▸ **What is required**: Go through the records below and show every line with the string "agent".

Saved data entries
╭──

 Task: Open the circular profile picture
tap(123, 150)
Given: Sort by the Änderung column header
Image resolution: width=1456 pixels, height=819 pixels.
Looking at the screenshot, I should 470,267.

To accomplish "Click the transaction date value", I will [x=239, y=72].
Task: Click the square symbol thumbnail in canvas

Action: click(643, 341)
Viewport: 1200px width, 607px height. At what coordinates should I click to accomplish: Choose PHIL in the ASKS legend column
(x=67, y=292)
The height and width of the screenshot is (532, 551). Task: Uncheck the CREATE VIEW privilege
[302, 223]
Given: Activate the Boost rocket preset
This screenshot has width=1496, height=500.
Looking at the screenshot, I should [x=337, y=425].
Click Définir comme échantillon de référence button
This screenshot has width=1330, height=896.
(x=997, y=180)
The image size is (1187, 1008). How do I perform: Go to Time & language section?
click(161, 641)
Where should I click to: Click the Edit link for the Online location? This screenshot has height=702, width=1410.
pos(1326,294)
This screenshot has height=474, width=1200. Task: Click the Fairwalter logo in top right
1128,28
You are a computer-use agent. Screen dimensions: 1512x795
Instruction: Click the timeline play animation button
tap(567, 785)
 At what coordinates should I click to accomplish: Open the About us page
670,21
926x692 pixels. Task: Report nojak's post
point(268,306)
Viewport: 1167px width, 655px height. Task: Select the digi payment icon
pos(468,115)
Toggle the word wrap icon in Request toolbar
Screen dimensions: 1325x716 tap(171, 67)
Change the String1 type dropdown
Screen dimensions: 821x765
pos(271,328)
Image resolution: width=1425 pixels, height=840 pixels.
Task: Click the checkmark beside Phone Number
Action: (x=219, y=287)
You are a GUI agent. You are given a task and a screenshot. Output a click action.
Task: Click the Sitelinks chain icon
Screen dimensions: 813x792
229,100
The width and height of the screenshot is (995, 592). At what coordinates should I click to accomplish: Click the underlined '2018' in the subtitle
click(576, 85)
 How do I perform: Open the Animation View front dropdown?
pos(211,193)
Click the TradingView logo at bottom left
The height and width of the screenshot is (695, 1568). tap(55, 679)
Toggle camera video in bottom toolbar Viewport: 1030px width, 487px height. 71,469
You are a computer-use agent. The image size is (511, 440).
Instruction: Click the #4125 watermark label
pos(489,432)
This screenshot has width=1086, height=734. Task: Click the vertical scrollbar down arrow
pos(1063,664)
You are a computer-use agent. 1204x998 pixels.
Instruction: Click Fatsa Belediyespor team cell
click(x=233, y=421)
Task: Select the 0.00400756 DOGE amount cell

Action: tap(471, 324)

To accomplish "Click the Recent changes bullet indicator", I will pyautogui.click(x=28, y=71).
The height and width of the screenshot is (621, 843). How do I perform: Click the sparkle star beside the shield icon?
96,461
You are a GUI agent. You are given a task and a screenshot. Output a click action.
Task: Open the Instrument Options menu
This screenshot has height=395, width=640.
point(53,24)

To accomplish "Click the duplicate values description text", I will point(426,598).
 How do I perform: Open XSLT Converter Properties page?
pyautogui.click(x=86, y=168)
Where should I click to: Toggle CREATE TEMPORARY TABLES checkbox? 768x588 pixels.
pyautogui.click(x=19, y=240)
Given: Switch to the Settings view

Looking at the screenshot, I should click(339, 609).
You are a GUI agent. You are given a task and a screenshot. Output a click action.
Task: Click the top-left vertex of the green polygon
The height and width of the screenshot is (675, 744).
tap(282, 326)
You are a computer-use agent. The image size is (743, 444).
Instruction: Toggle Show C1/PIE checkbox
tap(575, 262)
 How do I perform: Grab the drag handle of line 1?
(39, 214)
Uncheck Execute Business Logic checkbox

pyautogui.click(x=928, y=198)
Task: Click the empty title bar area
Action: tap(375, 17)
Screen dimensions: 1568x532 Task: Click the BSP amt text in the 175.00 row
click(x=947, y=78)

╰──

▸ **Solution for this exercise**:
You are a computer-use agent. Screen dimensions: 1512x795
You are a GUI agent. You are given a task and a screenshot. Output a click action.
You are a computer-use agent. The image size is (511, 440).
You are a computer-use agent. 1204x998 pixels.
You are a GUI agent. You are given a task and a screenshot. Output a click action.
You are a GUI agent. You are given a task and a screenshot. Output a click action.
You are a computer-use agent. The image size is (743, 444).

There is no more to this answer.